#### TEXT BLOCK ####

Being sick at work never felt like an accident — it felt like an evaluation.
The first time I realized sickness felt like failure
I remember the day I woke up feeling unwell, the way my body felt heavier than usual, like someone had added static to every muscle and fiber.
It wasn’t a dramatic illness — no fever high enough to alarm anyone, no obvious cause to point at.
Just a general sense that something wasn’t right.
I knew enough to stay home. But the thought that ran through my mind was not, “I need rest.”
It was, “What does this look like?”
Not logical. Not objective. Not health‑centered.
But work‑centered.
Because even when my body ached, my mind wondered how others would interpret my absence.
Would it read as laziness? As unreliability? As something I should have powered through?
There was no one telling me any of those things aloud.
It was just the feeling that came with being unwell — as if sickness itself became a performance issue.
And that first moment didn’t feel like a moment of self‑care.
It felt like my body had failed a test I didn’t know I was taking.
Sickness as an internal judgment
It’s strange how the body can feel wrong even when it isn’t.
I can look back at that day now and logically see that being unwell was just a body doing what bodies sometimes do.
But in the moment, the narrative in my head wasn’t about biology. It was about value and worth.
My body didn’t feel like a site of illness.
It felt like a site of deficiency.
Because I’ve spent enough time inside work cultures where health is implicitly tied to productivity.
Where being present, being responsive, being available — those are the unspoken baseline requirements.
And when the body doesn’t comply, it feels like something inside me has misfired.
That’s not rational, exactly.
It’s emotional.
But feelings shape experience as much as logic does.
And in my experience, sickness shifted from being a state of the body to being a judgment about my body’s performance.
Even when that judgment existed only inside my head.
Getting sick didn’t feel like a moment of rest — it felt like a moment of failing at the job I thought I needed to embody.
The physical discomfort and the psychological weight
Physical symptoms are one thing — fatigue, heaviness, achiness, lack of appetite — those are tangible and real.
But the internal weight that accompanies them — the sense of letting something down — is something else entirely.
I remember lying there, body stern and slow to move, thinking about how work would continue without me.
Not in a dramatic way — no emergency was unfolding.
But in the ordinary way that work keeps happening whether I’m there or not.
And that ordinary continuation felt like a subtle indictment.
Like my absence would register as a gap — not in tasks, but in participation.
It’s similar to how I described subtle readiness in what it’s like living in a constant state of physical alertness, where the body stays prepared even when nothing urgent is happening.
Here, the body’s vulnerability felt like a violation of that readiness.

#### DATA SHOWN ####

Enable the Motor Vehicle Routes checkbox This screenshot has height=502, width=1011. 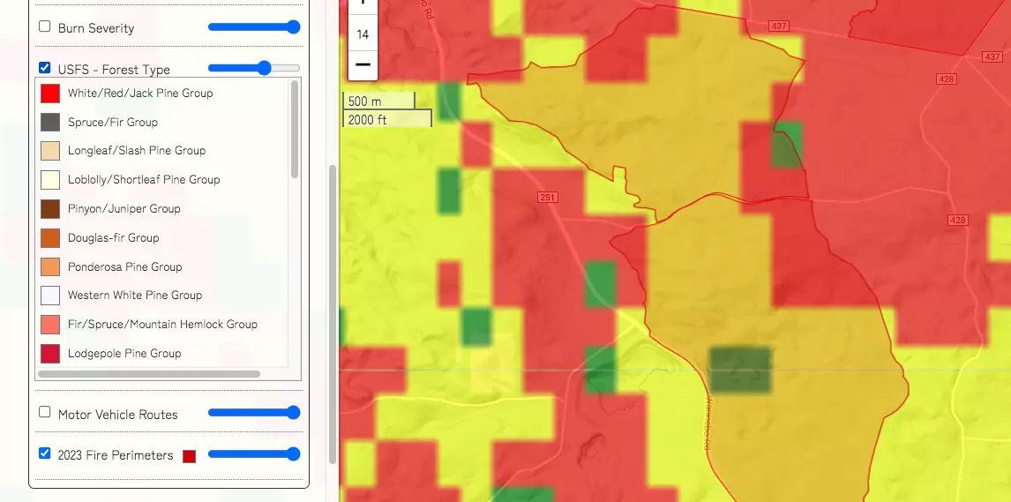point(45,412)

####
#### DATA SHOWN ####

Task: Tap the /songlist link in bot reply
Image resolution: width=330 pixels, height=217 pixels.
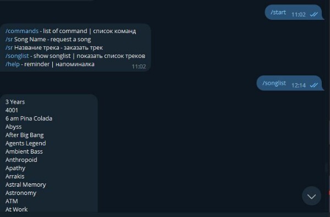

####

WORK REQUIRED ▸ Reproduce the essay on being sick at work word for word between "And in my experience, sickness" and "a subtle indictment.", inclusive.

PROBLEM SOLUTION ▸
And in my experience, sickness shifted from being a state of the body to being a judgment about my body’s performance.
Even when that judgment existed only inside my head.
Getting sick didn’t feel like a moment of rest — it felt like a moment of failing at the job I thought I needed to embody.
The physical discomfort and the psychological weight
Physical symptoms are one thing — fatigue, heaviness, achiness, lack of appetite — those are tangible and real.
But the internal weight that accompanies them — the sense of letting something down — is something else entirely.
I remember lying there, body stern and slow to move, thinking about how work would continue without me.
Not in a dramatic way — no emergency was unfolding.
But in the ordinary way that work keeps happening whether I’m there or not.
And that ordinary continuation felt like a subtle indictment.